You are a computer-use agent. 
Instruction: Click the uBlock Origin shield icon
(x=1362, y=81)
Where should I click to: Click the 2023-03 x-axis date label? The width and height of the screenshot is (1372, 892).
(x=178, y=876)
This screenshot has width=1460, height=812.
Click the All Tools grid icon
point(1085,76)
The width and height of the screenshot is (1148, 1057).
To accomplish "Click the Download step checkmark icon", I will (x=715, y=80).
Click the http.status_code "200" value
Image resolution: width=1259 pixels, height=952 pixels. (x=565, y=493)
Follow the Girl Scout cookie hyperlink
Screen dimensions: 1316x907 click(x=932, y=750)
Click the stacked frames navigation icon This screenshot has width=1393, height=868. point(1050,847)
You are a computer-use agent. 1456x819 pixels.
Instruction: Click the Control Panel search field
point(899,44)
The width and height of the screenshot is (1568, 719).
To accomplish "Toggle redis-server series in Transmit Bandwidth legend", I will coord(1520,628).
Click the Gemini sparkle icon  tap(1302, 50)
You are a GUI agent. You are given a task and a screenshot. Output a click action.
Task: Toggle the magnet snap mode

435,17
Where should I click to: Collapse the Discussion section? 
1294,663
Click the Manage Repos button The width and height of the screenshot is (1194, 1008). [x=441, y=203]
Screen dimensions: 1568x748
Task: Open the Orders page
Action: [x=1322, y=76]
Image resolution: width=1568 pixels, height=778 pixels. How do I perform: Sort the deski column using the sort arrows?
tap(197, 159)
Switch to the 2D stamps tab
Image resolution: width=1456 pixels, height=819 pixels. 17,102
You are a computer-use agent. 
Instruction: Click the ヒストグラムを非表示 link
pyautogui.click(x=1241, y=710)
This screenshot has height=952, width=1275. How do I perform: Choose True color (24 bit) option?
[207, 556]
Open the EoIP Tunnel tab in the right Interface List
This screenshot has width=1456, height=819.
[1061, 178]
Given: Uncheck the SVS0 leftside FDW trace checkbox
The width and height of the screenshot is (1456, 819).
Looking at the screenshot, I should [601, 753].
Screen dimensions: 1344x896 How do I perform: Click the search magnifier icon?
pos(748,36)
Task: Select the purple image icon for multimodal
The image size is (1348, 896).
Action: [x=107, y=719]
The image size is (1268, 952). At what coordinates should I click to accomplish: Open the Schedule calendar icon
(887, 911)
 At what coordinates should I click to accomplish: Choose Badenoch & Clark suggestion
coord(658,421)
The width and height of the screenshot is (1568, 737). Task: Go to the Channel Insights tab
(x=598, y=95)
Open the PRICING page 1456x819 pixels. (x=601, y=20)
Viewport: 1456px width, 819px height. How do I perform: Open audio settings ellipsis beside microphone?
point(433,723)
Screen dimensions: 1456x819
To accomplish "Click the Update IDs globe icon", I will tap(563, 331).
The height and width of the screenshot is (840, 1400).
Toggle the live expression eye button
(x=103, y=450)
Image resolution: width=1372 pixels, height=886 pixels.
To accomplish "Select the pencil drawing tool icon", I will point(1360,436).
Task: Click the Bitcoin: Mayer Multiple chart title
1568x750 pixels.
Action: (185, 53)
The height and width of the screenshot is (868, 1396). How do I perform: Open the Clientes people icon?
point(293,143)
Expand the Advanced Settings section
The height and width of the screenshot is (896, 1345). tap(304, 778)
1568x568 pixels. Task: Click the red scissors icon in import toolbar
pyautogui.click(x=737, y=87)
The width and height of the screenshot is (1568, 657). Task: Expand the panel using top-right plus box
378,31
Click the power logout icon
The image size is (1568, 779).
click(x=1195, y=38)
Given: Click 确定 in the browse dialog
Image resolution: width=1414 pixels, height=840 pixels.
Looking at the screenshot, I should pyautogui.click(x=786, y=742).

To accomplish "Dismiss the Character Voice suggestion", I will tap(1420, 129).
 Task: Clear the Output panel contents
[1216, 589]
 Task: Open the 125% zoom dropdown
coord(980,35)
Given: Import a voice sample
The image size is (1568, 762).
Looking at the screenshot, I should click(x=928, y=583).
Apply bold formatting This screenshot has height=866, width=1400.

**WHAT NEEDS TO BE DONE**: Each line with the word "agent" in the records above belongs in the result; copy all of them.

**FINISHED EXERCISE**:
You are a computer-use agent. 
You are a computer-use agent. 1456x819 pixels.
You are a GUI agent. You are given a task and a screenshot. Output a click action.
You are a computer-use agent. 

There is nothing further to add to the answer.